Some tables in Osquery like the yara table can be end up being quite costly to invoke and should be used sparingly. The yara table extends osquery’s detection capabilities by adding a YARA rules engine into the query, YARA rules can be used to further inspect the contents of files found using a query. When writing a query they can be defined in-line with the query, referenced to a URL, or local file path.

SELECT 
    * 
FROM 
    yara 
WHERE 
    path LIKE '/tmp/%%' 
    AND sigrule = 'rule text { strings: $txt = "some_malicious_content" condition: $txt}'
    AND count > 0;

The wildcard search term of %% allows for osquery to traverse recursively and finds our target file.

+-----------------------+---------+-------+-----------+---------+---------+------+
| path                  | matches | count | sig_group | sigfile | strings | tags |
+-----------------------+---------+-------+-----------+---------+---------+------+
| /tmp/sketchy_file.txt | text    | 1     |           |         |         |      |
+-----------------------+---------+-------+-----------+---------+---------+------+

If this is used to inspect files though the entire file will be loaded into the host’s memory which may cause undesirable performance issues. When running costly queries it is best practice to try and limit the scope and thus the performance impact of a query on a host. The above query takes several seconds to run and uses a relatively small amount of the host’s resources, changing to path LIKE '/%%' will now cause osquery to attempt to recursively traverse the entire host’s filesystem consuming considerably more resources and taking several minutes to several hours to complete.

Osquery when running in osqueryd mode supports a feature called Watchdog will spawn an additional osqueryd process that monitors the resource consumption of the main osqueryd process and will stop queries that exceed it’s configured bounds of CPU and memory usage. Watchdog will also denylist a query if it kills it twice within 24 hours which will prevent it’s execution for the next 24 hours. Osquery indicates which scheduled queries have been denylisted in it’s osquery_schedule table along with the most recent performance metrics for the query.

How do I write a Query well?

Well written osquery queries follow the same guidelines that well written SQL queries do. They should return only the expected columns, so avoid using the * argument in select statements, this both aids in readability and reduces the size of the content returned by the logger plugin. Queries, especially those interacting with the host’s filesystem, should be well scoped and avoid using wild cards and should use WHERE statements to narrow. Don’t be afraid to alias columns to give a clearer and more concise column heading to clarify the units returned.

Using these guidelines let’s re-write the YARA query above into a cleaner query.

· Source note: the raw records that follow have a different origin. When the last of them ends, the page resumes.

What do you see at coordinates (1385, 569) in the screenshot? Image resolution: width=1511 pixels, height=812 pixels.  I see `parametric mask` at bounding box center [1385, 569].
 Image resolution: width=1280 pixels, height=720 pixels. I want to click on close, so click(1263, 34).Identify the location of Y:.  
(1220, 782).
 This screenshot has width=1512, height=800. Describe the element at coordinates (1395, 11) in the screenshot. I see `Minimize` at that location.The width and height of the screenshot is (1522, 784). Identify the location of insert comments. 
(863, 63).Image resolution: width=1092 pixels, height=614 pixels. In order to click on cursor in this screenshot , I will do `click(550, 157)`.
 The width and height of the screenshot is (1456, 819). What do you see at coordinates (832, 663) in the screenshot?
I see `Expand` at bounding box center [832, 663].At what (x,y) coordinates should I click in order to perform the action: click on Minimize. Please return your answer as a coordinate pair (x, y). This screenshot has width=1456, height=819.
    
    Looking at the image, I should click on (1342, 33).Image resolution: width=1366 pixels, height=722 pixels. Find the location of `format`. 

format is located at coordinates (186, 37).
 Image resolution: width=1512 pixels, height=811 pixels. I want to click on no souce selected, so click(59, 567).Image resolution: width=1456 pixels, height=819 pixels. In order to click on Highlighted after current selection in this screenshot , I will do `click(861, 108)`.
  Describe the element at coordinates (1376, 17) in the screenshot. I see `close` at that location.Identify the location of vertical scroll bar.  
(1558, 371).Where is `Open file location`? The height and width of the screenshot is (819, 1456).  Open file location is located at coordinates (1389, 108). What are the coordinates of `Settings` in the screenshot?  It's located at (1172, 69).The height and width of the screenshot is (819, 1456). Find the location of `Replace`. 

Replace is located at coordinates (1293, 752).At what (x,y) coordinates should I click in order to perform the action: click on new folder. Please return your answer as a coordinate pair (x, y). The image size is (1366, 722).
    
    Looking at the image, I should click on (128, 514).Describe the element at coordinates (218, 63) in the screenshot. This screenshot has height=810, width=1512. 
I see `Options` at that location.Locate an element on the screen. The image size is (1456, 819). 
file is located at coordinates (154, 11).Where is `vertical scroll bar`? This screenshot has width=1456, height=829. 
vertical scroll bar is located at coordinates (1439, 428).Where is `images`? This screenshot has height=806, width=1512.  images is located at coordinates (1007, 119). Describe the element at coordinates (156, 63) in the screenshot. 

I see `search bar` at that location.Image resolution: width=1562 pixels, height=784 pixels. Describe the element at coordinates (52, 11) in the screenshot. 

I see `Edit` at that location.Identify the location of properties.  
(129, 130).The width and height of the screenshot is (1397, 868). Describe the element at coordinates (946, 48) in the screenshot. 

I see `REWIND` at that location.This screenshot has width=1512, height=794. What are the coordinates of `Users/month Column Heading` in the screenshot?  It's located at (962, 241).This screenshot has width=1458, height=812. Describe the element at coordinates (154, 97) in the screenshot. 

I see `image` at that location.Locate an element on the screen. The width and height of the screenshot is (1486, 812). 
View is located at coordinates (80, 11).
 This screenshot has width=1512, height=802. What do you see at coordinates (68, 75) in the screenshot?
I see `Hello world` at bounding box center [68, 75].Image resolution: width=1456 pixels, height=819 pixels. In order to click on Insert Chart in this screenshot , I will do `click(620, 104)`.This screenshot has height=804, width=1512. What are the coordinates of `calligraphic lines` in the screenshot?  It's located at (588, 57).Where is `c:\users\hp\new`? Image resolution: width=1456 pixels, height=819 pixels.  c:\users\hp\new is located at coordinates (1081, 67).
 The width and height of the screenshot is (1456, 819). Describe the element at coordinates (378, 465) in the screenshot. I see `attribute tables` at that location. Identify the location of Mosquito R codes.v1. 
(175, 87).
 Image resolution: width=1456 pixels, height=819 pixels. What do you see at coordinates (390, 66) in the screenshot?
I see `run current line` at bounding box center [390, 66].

First we’ll change the SELECT * to SELECT path, count, since the other columns don’t provide any useful information to us in this case. Next we’ll change our path to argument to '/tmp/%.txt' to prevent un-needed path traversal and to limit to only files with the specified extension, this keeps the YARA rules engine from processing files that in this case it doesn’t need to.

SELECT 
    path,
    count 
FROM 
    yara 
WHERE 
    path LIKE '/tmp/%.txt' 
    AND sigrule = 'rule text { strings: $txt = "some_malicious_content" condition: $txt}'
    AND count > 0;

In the end we get this cleaner and smaller result that returns much more quickly than our first query did.

+-----------------------+-------+
| path                  | count |
+-----------------------+-------+
| /tmp/sketchy_file.txt | 1     |
+-----------------------+-------+

Where to go from here

Osquery is a really powerful tool for discovering information about your hosts, but we’ve only examined how to write queries and how to interact with the osqueryi command line. In a future article we’ll dive into how to configure and run osquery at scale across many hosts using fleet.